Скажу здесь же о некоторых других заключенных, так или иначе прикосновенных к кронштадтскому делу, которых я видел в ДПЗ. Здесь была прежде всего вся семья генерала Козловского: жена с одиннадцатилетней дочкой и два сына-моряка. В Кронштадте никто из них не был. Вся «вина» их заключалась в неудачном выборе мужа и отца. И тем не менее все они – кроме девочки – после нескольких месяцев пребывания в ДПЗ получили по нескольку лет концентрационного лагеря! А сама Козловская вместе с девочкой еще до перевода в ДПЗ провела 11
/2 месяца в одной из темных клетушек при Петроградской ЧК, о которых я еще буду иметь случай говорить ниже.Запомнился мне также один юноша лет двадцати, курсант Ораниенбаумской школы летчиков, член коммунистической партии. Он показал мне полученный из ЧК письменный «приговор», гласивший буквально так: «Слушали дело о таком-то, члене РКП, партийный билет № такой-то, по обвинению его в воздержании при голосовании резолюции (sic!). Постановили: заключить на год в концентрационный лагерь». Молодой человек объяснил мне смысл этой изумительной бумаги. Речь шла о резолюции с требованием беспощадной расправы с кронштадтцами, которую предложил общему собранию курсантов комиссар школы: мой собеседник не счел возможным поднять за нее руку и сейчас же был арестован. Из других рассказов я узнал, что кронштадтские события вообще оказали сильное влияние на настроение петербургских коммунистов, особенно молодежи, и многих заставили покинуть ряды большевистской партии.

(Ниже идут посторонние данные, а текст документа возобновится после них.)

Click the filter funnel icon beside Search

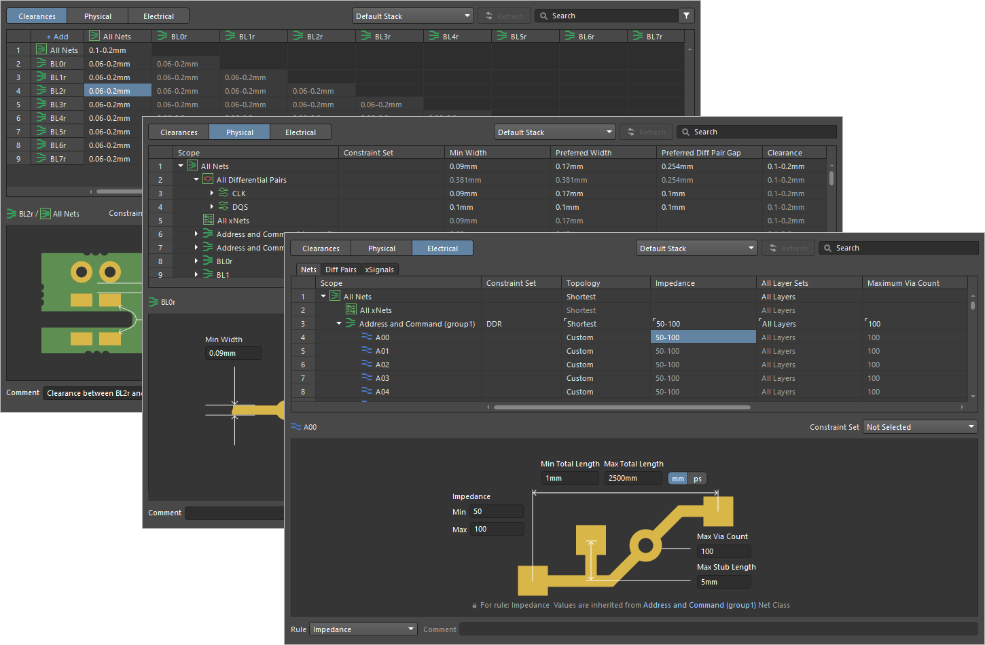(x=686, y=16)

В мае – июне начала появляться в ДПЗ новая категория кронштадтцев – добровольно вернувшиеся из Финляндии, где им приходилось жить в концентрационных лагерях в самой тяжелой обстановке. Газеты пели им хвалу. Они сами подавали заявления о своем полном раскаянии, а некоторые задним числом забрасывали грязью своих бывших товарищей. Несмотря на все это, их – по крайней мере, главную массу – на свободу не выпустили, а тоже рассовали по разным концентрационным лагерям. Те из них, с которыми мне приходилось говорить, тоскливо вздыхали о своей горькой участи и обманутых надеждах.

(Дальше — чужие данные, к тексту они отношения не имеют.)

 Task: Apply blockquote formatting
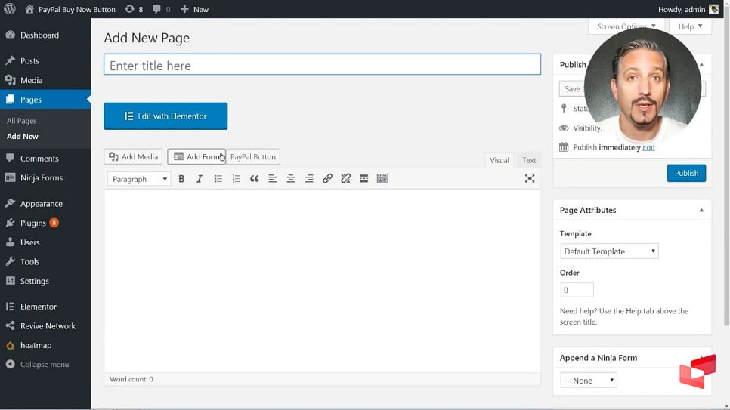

В общем коридоре, где трудно было двигаться от множества людей, было шумно и даже весело. Как мне неоднократно приходилось наблюдать и впоследствии, к тюрьме и у заключенных, и у администрации установилось какое-то своеобразно-беззаботное отношение, как к неизбежному и почти нормальному этапу обыденной жизни, через который всякий должен пройти. «От тюрьмы да от сумы не зарекайся» – эта старинная русская поговорка никогда еще не соответствовала так точно общему настроению, как в Советской России. Тюрьма перестала пугать своею таинственностью. В ней побывали за последние годы решительно все – если не в качестве заключенных, то в качестве родственников, приходящих на свидания и приносящих передачи.

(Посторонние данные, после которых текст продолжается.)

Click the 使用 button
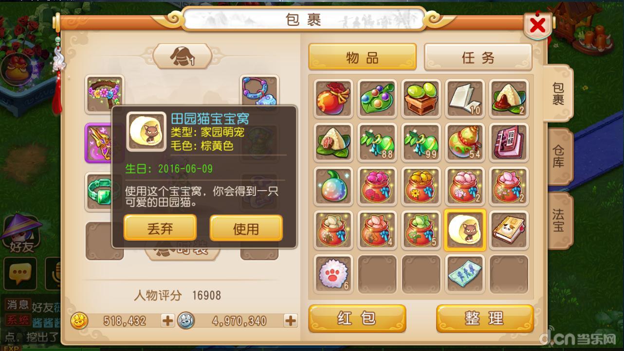The image size is (624, 351). click(x=246, y=228)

Утром старшая надзирательница сменяла постовых. «Смотрите, какую кралю я вам ставлю, – шутила она, обращаясь к столпившимся у решетчатой двери заключенным, – нарочно самую красивую выбрала». Матросы тотчас же принялись любезничать с «кралей» – здоровой, красивой девушкой, называя ее ласковым прозвищем «сестричка» и получая в ответ – «братишки». И весело, задушевно смеялись и надзирательница с тяжелой связкой ключей у пояса, и арестанты, над головой которых уже замахнулась коса смерти…
Часа в два нам уже принесли передачи. Оказалось, что, придя в крепость, родные узнали, что нас там нет, но куда увезли нас, им не сказали. С тяжелыми свертками в руках обегали они несколько тюрем, пока не разыскали нас. Но только что мы принялись за приятное дополнение к скудному казенному обеду, как за нами снова пришли, чтобы переводить нас в мужской одиночный корпус. Здесь мы были размещены по двое в камере, но гуляли все вместе на небольшом и душном тюремном дворе, в кругу, огороженном решеткой. За решеткой, по четырем сторонам двора, гуляли заключенные из «строгих» одиночек, и таким образом мы могли разговаривать с ними: крайнее переполнение тюрьмы не давало возможности установить строгую изоляцию, даже если бы низший тюремный персонал и захотел самым точным образом выполнять развешанные по стенам инструкции.